[Pixel coordinate grounding data]

•••

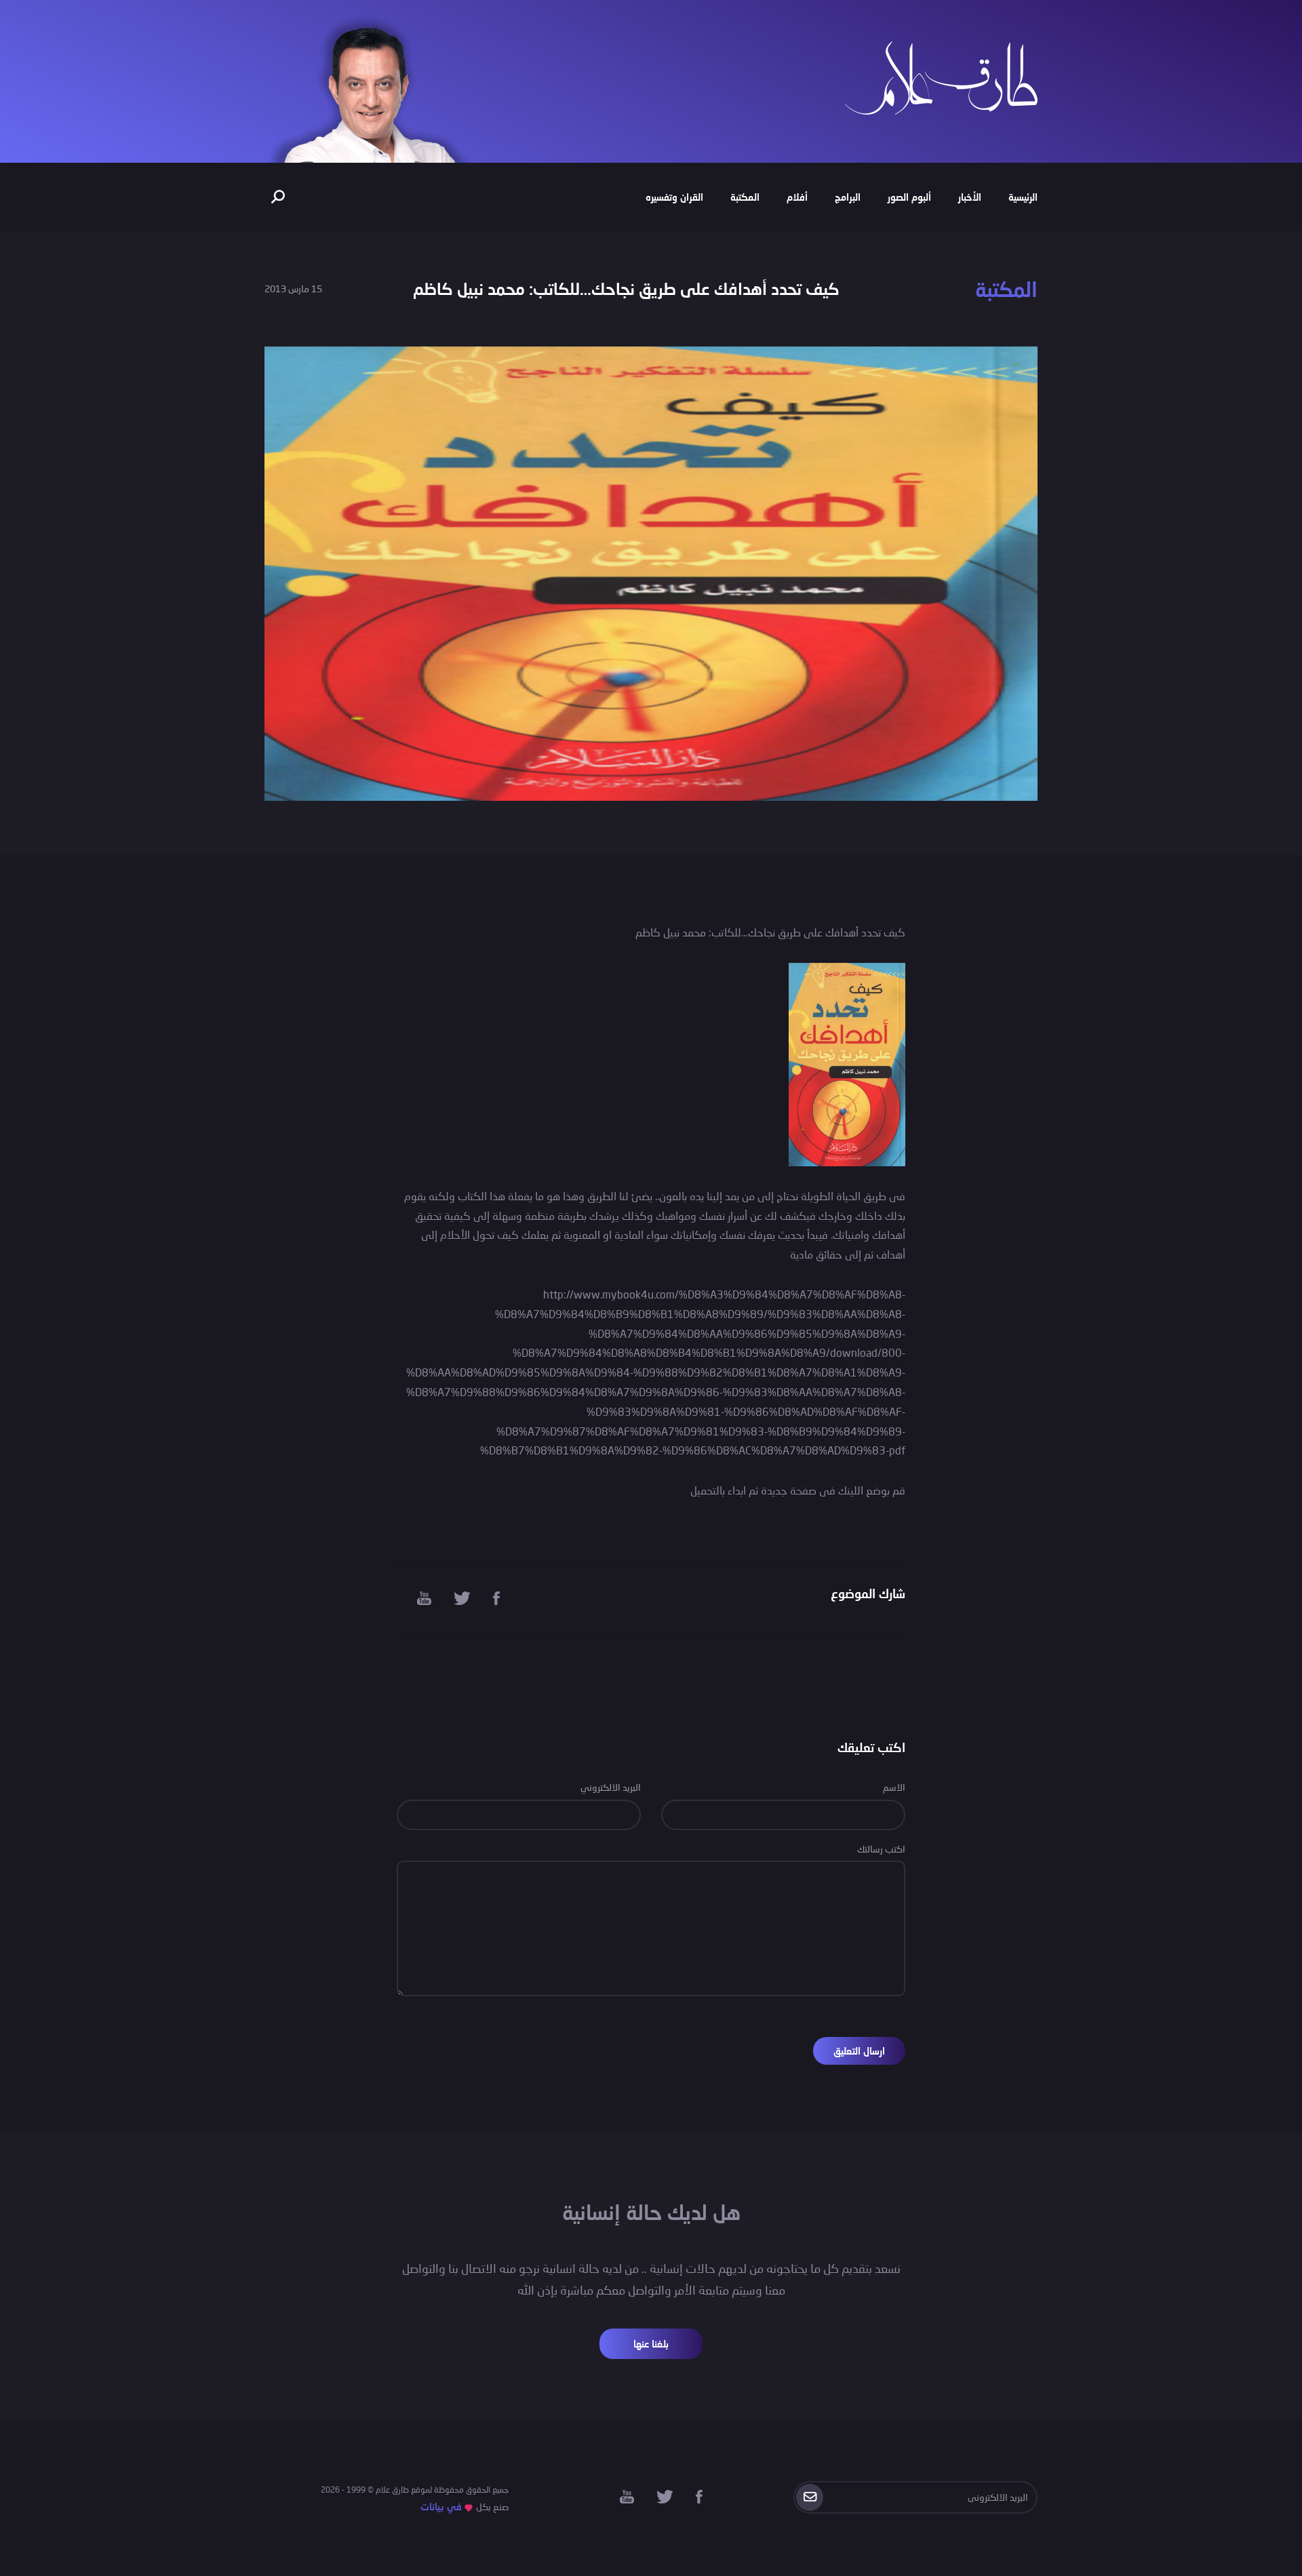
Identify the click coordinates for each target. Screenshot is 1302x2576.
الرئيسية (1023, 197)
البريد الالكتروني (610, 1787)
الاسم (894, 1787)
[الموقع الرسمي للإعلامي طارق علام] (941, 76)
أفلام (797, 197)
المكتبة (745, 197)
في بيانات (441, 2506)
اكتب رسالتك (881, 1849)
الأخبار (969, 197)
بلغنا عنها (651, 2344)
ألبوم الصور (909, 197)
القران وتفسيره (674, 197)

•••

Set the records down again exactly, and omit any picture in them.

Identify the click coordinates for each target. Screenshot is 1302x2576.
الرئيسية (1023, 197)
البريد الالكتروني (610, 1787)
الاسم (894, 1787)
[الموقع الرسمي للإعلامي طارق علام] (941, 76)
أفلام (797, 197)
المكتبة (745, 197)
في بيانات (441, 2506)
اكتب رسالتك (881, 1849)
الأخبار (969, 197)
بلغنا عنها (651, 2344)
ألبوم الصور (909, 197)
القران وتفسيره (674, 197)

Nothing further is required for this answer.